I believe this is is saying that  TLS support will be in native Domino shortly - after a fix pack or 2. Can somebody please confirm my understanding.

For those of us mandated to get away from SSL 3.0 ASAP we can get new TLS certifcates and they will work with Domino with no need for proxy (IHS etc..)

This is great news if I am understanding correctly. Timeframe is still very important which is unclear.

TBear

Thank you Scott. Perhaps to clarify my certificate question I will just give the concrete example - as I am sure it will help others understand also.

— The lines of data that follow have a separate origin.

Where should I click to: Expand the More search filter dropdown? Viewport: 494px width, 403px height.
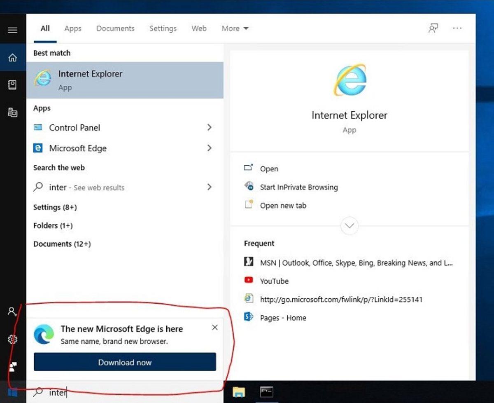(x=235, y=28)
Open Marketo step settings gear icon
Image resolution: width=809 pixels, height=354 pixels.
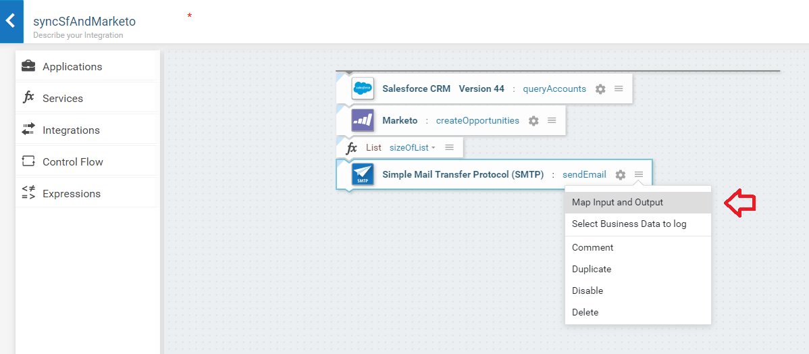point(534,121)
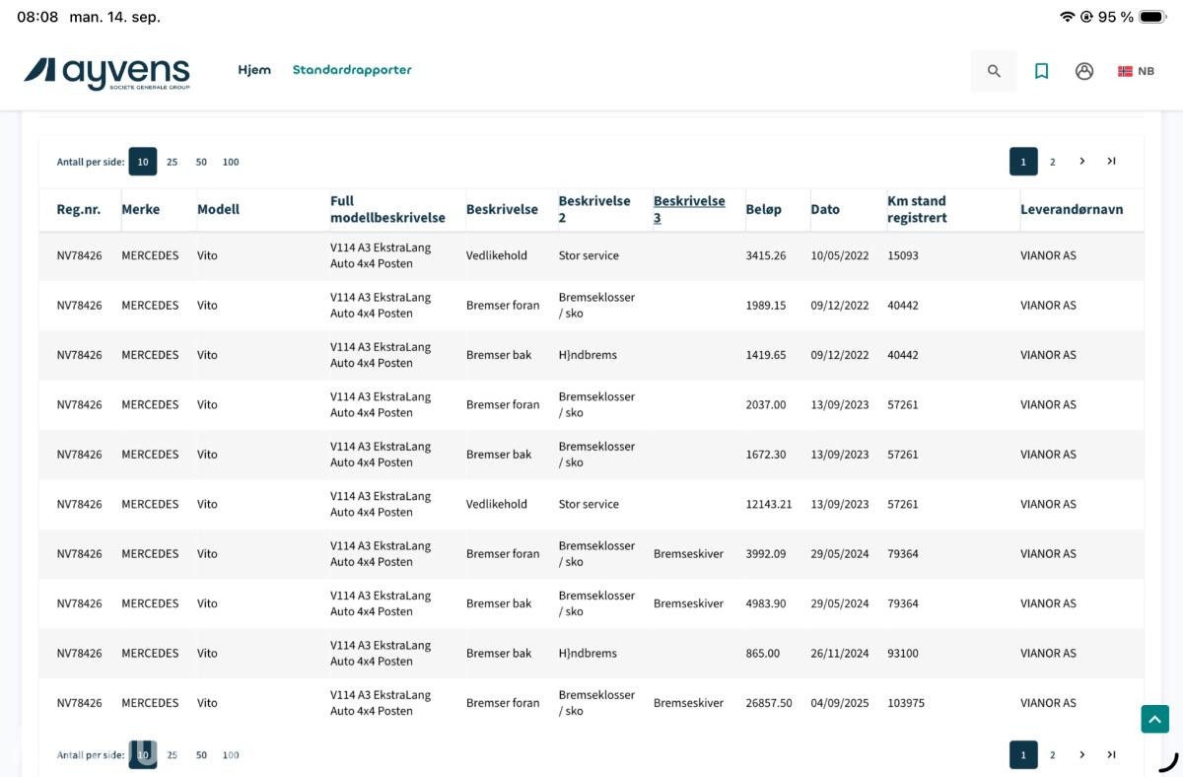Image resolution: width=1183 pixels, height=777 pixels.
Task: Select 100 rows per page at top
Action: pos(231,162)
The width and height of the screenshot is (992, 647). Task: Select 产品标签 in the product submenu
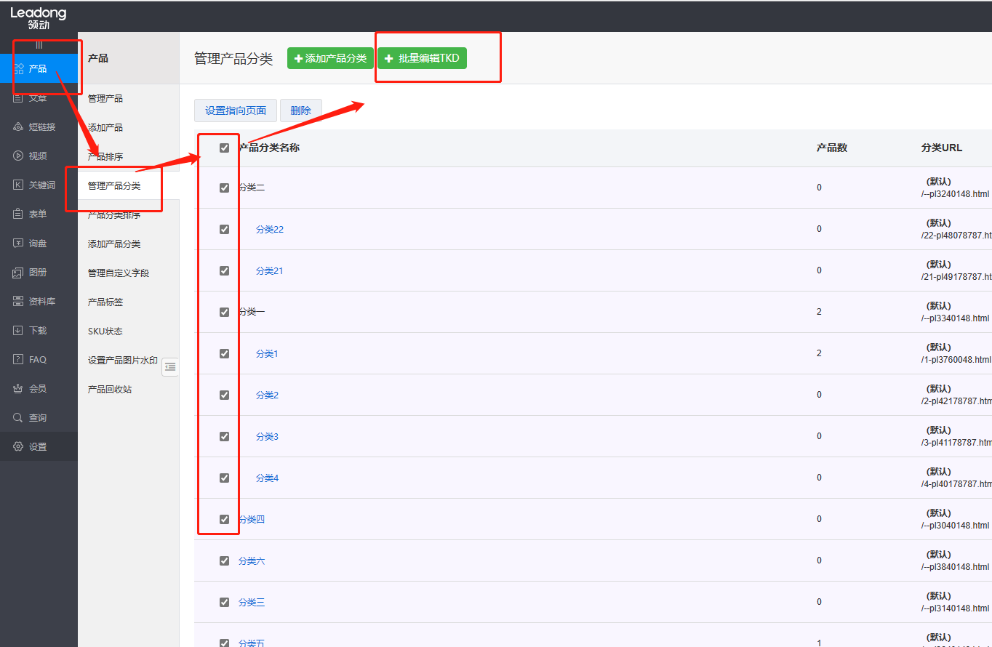coord(105,302)
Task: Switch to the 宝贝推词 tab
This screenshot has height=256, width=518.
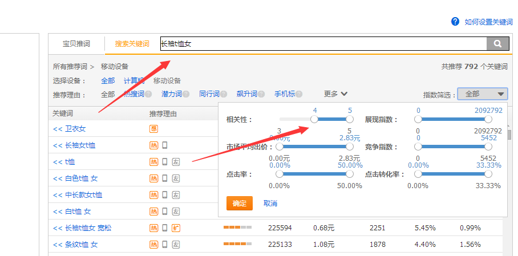Action: point(76,43)
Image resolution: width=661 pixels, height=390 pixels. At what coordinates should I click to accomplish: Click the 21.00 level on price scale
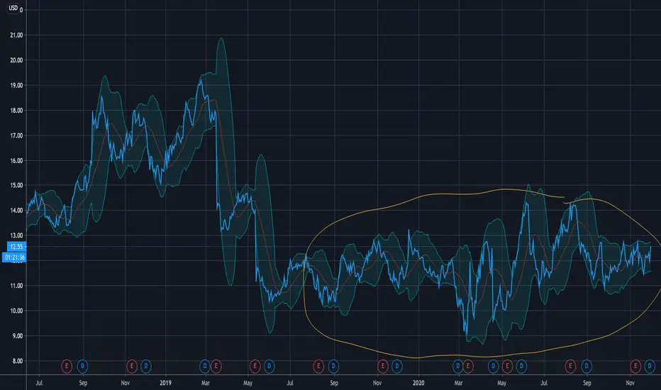(16, 35)
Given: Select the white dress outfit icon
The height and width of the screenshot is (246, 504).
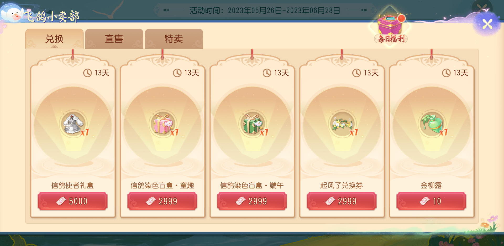Looking at the screenshot, I should point(73,124).
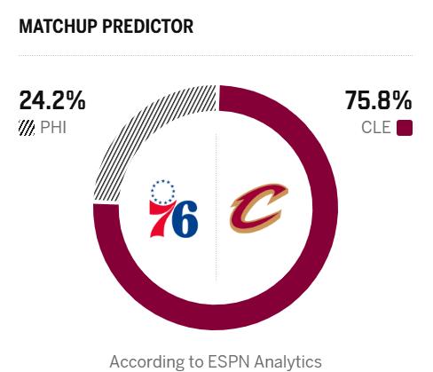Screen dimensions: 433x372
Task: Click the 75.8% win probability value
Action: (x=379, y=100)

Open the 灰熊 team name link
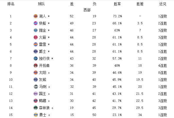pos(42,80)
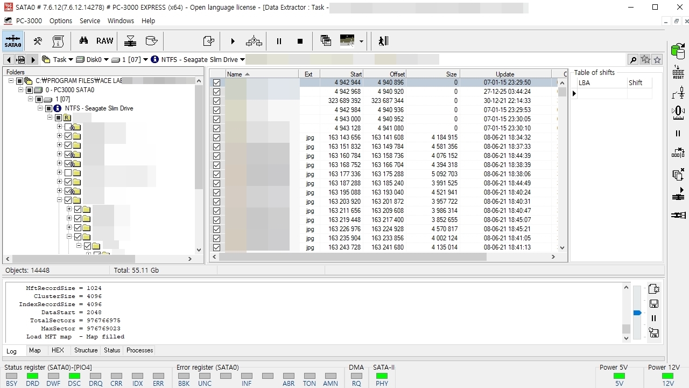This screenshot has width=689, height=388.
Task: Open the Service menu
Action: [90, 21]
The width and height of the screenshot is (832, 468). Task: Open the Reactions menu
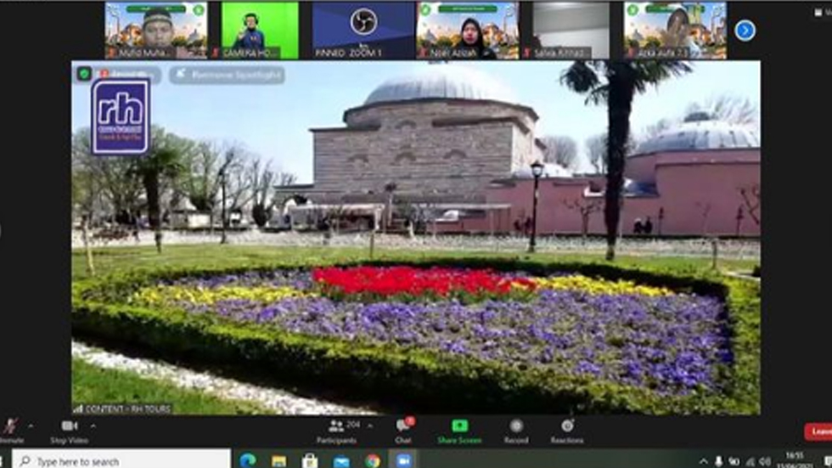[x=566, y=426]
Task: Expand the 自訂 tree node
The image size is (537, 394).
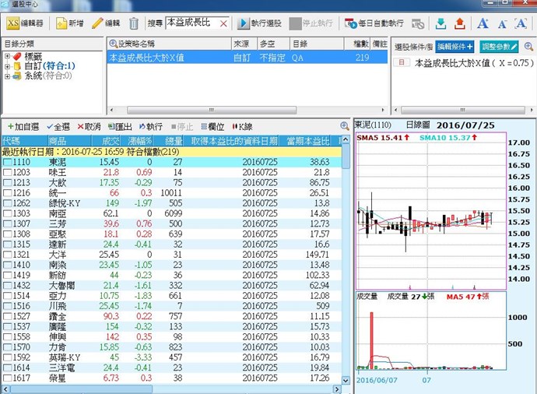Action: point(8,66)
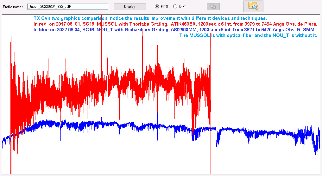The height and width of the screenshot is (176, 322).
Task: Click the start of blue spectrum at left edge
Action: click(x=4, y=141)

Current status. Domino 9.01 server with SHA-1 certificate using SSL 3.0

Goal: Domino 9.x server with SHA-2 certificate using TLS

My guess at what to do:

1 - wait for announcemnt form IBM that fx pack is ready

2 - upgrade Domino

3 - TLS 1.0 is now supported

4 - Generate a new CSR for an SHA-2 certificate (using Dominio Server Certificate Admin?)

5 - Use CSR to request new certificate (SHA-2) from certificate authority and implement  

6 - SHA-2 now supported

How close am I?

TBear

Goal: Domino 9.x server with SHA-2 certificate using TLS

My guess at what to do:

1 - wait for announcemnt form IBM that fx pack is ready

2 - upgrade Domino

3 - TLS 1.0 is now supported

Correct. No configuration changes will be necessary to enable TLS 1.0 beyond upgrading Domino.

4 - Generate a new CSR for an SHA-2 certificate (using Dominio Server Certificate Admin?)

We will provide directions on how to use OpenSSL to generate a new keypair and a new CSR.  Other techniques to generate a CSR may work, but will not be explicitly supported with SHA-2.  

You will also be able to use certreq.nsf and the Domino CA process to generate a keyring file with SHA-2 using your own Internet CA.

5 - Use CSR to request new certificate (SHA-2) from certificate authority and implement  

... and then use a new tool to create a new keyring file, import the keypair generated in #4, and import the certificate chain received from your CA.

6 - SHA-2 now supported

Correct.

The only problem is item 1: How long will it take till the fix pack is ready?

IBM says "in the next several weeks". Several weeks can also be half a year.

TLS 1.0 is standard since 1999. IBM, did you sleep the last 15 years? Why wasn't it implemented much earlier?

We need a solution NOW, as SSL 3.0 will be shut down in webbrowsers soon.

And NO, IHS is NOT a solution. It has too many limitations that are unacceptable.

WAKE UP IBM AND FIX THIS!!!!! NOW!!!!!!